The incorrect conclusion is the one that states that inserting the intermediate polarizer still results in no transmitted light.

Answer 2

Solution:

1. Step 1: When unpolarized light of intensity $I_0$ passes through the first polarizer, it becomes plane polarized with intensity

   $$I_1 = \frac{I_0}{2}.$$

2. Step 2: Let the middle polarizer be at an angle $\theta$ with respect to the first. The transmitted intensity becomes

   $$I_2 = I_1 \cos^2\theta = \frac{I_0}{2}\cos^2\theta.$$

3. Step 3: The third polarizer is fixed perpendicular to the first (i.e. at $90^\circ$), so the angle between the second and third polarizer is $(90^\circ - \theta)$. The final transmitted intensity is

   $$I = I_2 \cos^2(90^\circ - \theta) = \frac{I_0}{2}\cos^2\theta \sin^2\theta.$$

   This can be written as

   $$I = \frac{I_0}{8}\sin^2(2\theta).$$

   Notice that for a proper intermediate angle (say $\theta=45^\circ$) the transmitted intensity is nonzero.

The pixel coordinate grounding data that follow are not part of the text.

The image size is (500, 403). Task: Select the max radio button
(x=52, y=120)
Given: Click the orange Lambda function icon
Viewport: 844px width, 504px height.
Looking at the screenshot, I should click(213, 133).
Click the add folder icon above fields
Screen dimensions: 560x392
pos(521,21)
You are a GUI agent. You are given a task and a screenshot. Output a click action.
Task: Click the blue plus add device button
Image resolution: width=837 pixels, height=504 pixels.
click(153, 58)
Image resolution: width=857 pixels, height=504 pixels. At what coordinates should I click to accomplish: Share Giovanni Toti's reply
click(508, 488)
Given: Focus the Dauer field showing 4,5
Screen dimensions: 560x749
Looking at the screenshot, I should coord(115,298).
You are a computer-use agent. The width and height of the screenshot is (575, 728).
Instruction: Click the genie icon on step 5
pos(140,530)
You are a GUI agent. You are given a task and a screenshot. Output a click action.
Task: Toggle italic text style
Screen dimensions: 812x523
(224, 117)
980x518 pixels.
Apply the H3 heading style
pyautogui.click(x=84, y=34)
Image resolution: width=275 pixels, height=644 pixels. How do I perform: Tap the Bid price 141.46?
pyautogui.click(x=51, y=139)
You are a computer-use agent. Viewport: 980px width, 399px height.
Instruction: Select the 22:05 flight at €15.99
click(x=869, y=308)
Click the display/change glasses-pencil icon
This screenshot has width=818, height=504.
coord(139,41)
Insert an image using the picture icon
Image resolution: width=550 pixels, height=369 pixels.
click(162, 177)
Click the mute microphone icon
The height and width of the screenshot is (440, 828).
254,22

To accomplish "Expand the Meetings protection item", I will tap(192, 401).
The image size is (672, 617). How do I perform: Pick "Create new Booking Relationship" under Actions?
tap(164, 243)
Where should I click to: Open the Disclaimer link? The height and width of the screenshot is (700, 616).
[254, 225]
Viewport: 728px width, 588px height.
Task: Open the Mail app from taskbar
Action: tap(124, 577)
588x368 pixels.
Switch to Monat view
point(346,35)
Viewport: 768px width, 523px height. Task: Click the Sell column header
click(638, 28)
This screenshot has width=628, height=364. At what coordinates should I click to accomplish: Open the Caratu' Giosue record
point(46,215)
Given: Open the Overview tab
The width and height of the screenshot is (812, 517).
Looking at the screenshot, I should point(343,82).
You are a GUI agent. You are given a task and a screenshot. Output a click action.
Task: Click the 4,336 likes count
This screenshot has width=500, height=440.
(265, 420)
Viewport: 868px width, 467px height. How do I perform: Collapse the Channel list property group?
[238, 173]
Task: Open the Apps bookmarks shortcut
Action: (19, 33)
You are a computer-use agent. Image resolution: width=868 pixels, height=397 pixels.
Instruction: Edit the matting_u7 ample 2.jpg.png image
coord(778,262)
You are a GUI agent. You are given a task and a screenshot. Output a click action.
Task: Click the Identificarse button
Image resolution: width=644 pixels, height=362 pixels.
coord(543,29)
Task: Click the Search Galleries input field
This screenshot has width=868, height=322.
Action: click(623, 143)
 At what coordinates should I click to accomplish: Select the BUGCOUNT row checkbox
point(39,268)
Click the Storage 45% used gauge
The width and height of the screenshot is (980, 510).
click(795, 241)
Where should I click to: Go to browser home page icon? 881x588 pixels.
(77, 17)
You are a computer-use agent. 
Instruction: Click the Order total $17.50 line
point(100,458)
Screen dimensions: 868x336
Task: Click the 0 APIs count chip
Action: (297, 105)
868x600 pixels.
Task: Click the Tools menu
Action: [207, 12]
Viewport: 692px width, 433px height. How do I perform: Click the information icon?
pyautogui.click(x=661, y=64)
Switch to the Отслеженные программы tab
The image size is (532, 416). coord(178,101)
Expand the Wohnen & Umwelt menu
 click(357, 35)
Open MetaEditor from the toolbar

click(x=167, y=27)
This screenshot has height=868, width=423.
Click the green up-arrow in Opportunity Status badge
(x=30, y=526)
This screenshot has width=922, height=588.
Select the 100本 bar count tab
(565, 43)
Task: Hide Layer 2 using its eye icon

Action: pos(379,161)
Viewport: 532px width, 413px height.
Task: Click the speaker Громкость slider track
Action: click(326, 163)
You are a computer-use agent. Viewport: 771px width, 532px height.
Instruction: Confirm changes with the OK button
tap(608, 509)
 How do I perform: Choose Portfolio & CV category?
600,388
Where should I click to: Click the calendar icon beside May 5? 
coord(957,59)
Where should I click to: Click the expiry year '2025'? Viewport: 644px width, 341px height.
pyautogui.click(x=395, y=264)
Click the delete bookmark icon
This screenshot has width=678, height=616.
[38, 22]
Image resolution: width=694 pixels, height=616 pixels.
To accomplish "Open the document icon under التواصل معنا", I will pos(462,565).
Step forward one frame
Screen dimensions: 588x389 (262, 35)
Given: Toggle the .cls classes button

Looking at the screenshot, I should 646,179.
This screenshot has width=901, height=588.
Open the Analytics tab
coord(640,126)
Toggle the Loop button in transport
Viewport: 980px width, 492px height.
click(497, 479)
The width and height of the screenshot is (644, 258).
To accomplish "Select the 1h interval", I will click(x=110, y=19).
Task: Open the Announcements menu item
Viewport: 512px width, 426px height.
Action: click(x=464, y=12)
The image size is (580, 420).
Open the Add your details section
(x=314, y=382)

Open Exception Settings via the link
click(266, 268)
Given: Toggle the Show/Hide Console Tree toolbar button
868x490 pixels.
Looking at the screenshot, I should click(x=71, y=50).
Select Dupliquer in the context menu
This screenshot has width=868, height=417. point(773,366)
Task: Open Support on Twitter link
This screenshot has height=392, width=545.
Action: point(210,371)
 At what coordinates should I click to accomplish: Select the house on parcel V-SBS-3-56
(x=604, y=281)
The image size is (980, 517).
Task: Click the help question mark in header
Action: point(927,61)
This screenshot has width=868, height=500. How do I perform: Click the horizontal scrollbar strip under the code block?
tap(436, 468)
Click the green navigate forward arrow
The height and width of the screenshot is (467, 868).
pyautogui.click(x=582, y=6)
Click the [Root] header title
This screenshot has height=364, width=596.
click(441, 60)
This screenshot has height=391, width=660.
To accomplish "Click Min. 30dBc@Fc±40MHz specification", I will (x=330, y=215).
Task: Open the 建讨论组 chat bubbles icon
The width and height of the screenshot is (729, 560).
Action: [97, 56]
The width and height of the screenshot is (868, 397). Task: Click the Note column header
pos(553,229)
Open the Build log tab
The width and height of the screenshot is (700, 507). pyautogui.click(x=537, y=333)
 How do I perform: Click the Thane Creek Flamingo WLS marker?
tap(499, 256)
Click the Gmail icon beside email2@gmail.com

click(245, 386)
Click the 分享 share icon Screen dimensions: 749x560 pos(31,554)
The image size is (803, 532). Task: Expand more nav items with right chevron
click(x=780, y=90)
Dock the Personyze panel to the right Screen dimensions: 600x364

4. Incorrect Conclusion: One common mistaken conclusion is to state that with three polarizers (even if the middle one is rotated) the light would still be completely blocked. In other words, saying “inserting the intermediate polarizer between two crossed polarizers still results in zero transmitted light” is incorrect because the intermediate polarizer actually rotates the polarization direction, permitting a nonzero transmission according to the formula above.

Summary:

• Unpolarized light becomes polarized with $I_1=\frac{I_0}{2}$.
• With the second polarizer at $\theta$: $I_2=\frac{I_0}{2}\cos^2\theta$.
• Third polarizer (at $90^\circ$) yields $I=\frac{I_0}{2}\cos^2\theta\sin^2\theta=\frac{I_0}{8}\sin^2(2\theta)$.
• Therefore, stating that the transmitted light is zero is incorrect.